Brazilian think tank

The Igarapé Institute or Instituto Igarapé is a Brazilian-based think tank that focuses on emerging security and development issues. The Institute's stated approach emphasizes research, informed debate, and the development of people centred tailor-made solutions. The views of Igarapé staff have been cited and referenced in news stories in the Brazilian and international press in connection with urban violence and policing internationally and Brazil in particular.

The Igarapé Institute is headquartered in Rio de Janeiro, Brazil, with personnel in São Paulo, Brasília, Bogota and Mexico City.

== Areas of work ==
The institute currently has five main programs focused on:
- Citizen security
- Cyber security
- Global and national drug policy (ex: Pernambuco Cooperation with the UN)
- International cooperation and assistance.
- Sustainable development

The Igarapé Institute has been involved in a number of innovative projects such as an interactive visual history of the global arms trade and using smart phones to increase police accountability.

== History ==
The Igarapé Institute was formed in 2011 as an independent and non-partisan think and do tank in Brazil. The Institute is devoted to raising attention to the challenges of violence and insecurity across Brazil and Latin America. It works with other Brazilian organizations such as Conectas and Sou da Paz as well as international organizations such as the United Nations and the Inter-American Development Bank to encourage changes in government policy.

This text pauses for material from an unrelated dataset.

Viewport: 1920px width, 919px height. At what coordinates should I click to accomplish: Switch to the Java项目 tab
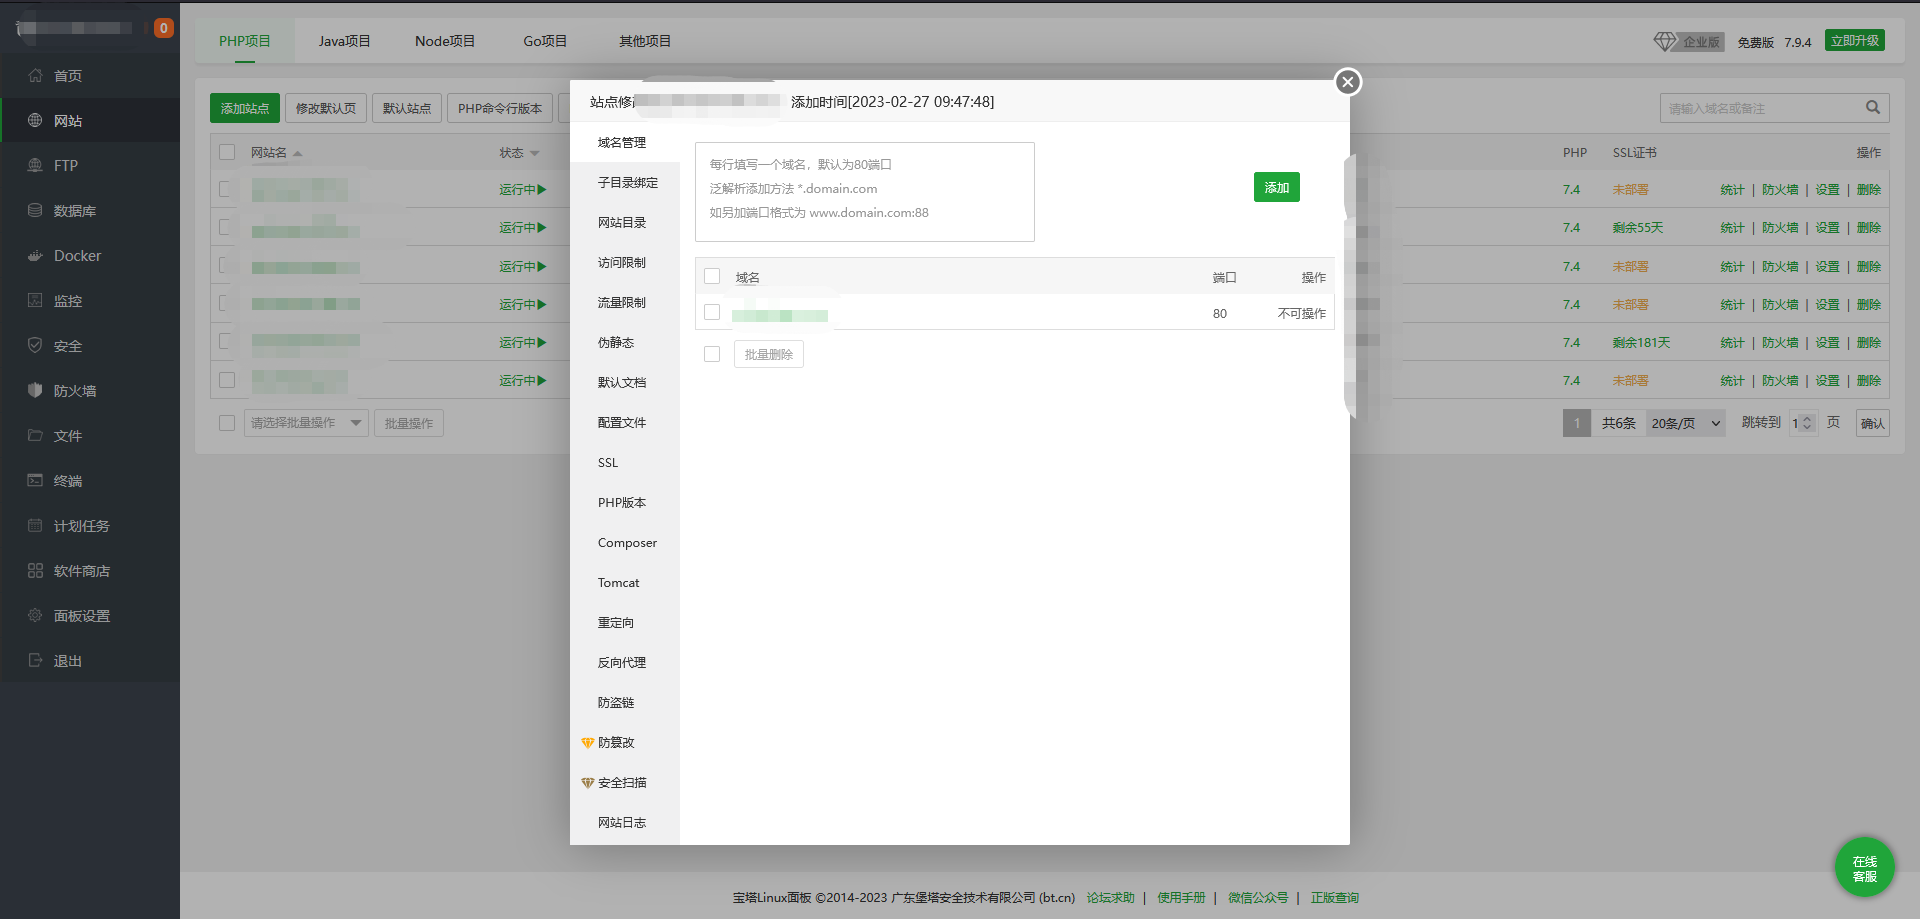344,41
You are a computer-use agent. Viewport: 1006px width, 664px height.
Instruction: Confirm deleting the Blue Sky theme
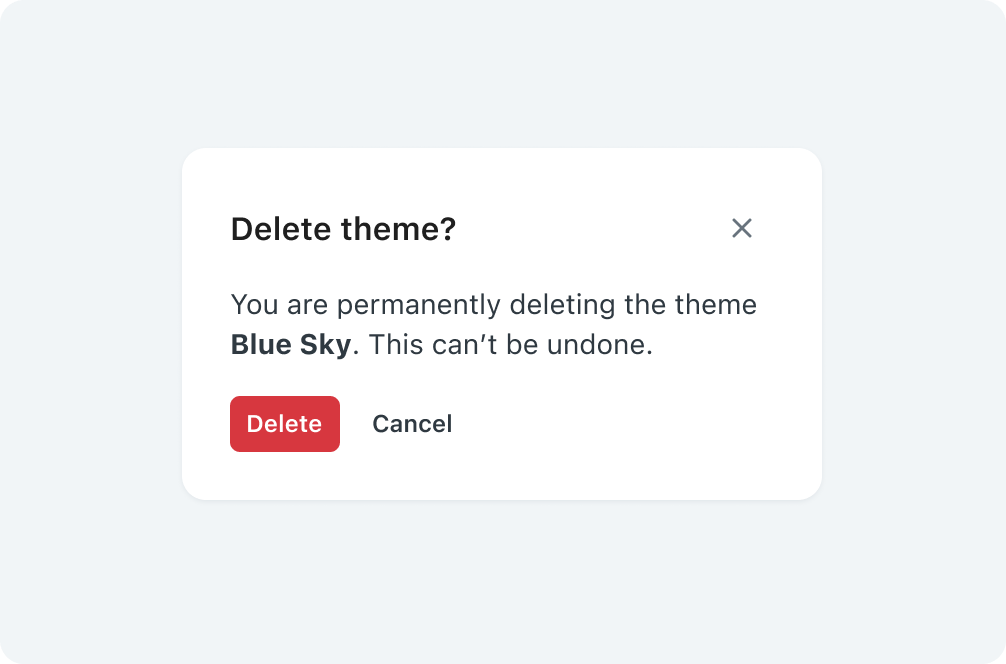point(285,424)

The Institute also coordinates a network of young Brazilian leaders called Pense Livre to promote changes in national drug policy. The Institute is a partner of the Drug Policy Alliance and Google Ideas.

== Awards ==
The Igarapé Institute has been awarded several international prizes for its use of new technologies to prevent violence and promote transparency. In 2018, it was voted Top Human Rights NGO in Brazil by Instituto Doar, and "Think Tank to Watch" by Prospect magazine. In 2014, the Institute was one of two Latin American organizations to win a New Digital Age grants from Google Executive Chairman Eric Schmidt. Also in 2014, the Institute was singled out for a Networked Society award, promoted by Ericsson, and a Google Impacts award for its work on new technology and child protection. In 2012, the Institute received a Favorite Website Award.

The Igarapé Institute's executive director, Ilona Szabó de Carvalho and its research director, Robert Muggah, spoke at TED Global on fragile cities, resilient cities, and lessons for advocacy and campaigning. Also, in 2014, Robert Muggah delivered a keynote talk on cyber cartels at the Web Summit. Igarapé Institute's research on cities and citizen security is also widely recognized.

In the scope of global drug policy, Ilona Szabó de Carvalho coordinated the Americas Office of the Global Commission on Drug Policy and was the executive coordinator of the Commission's secretariat between 2011 and 2016.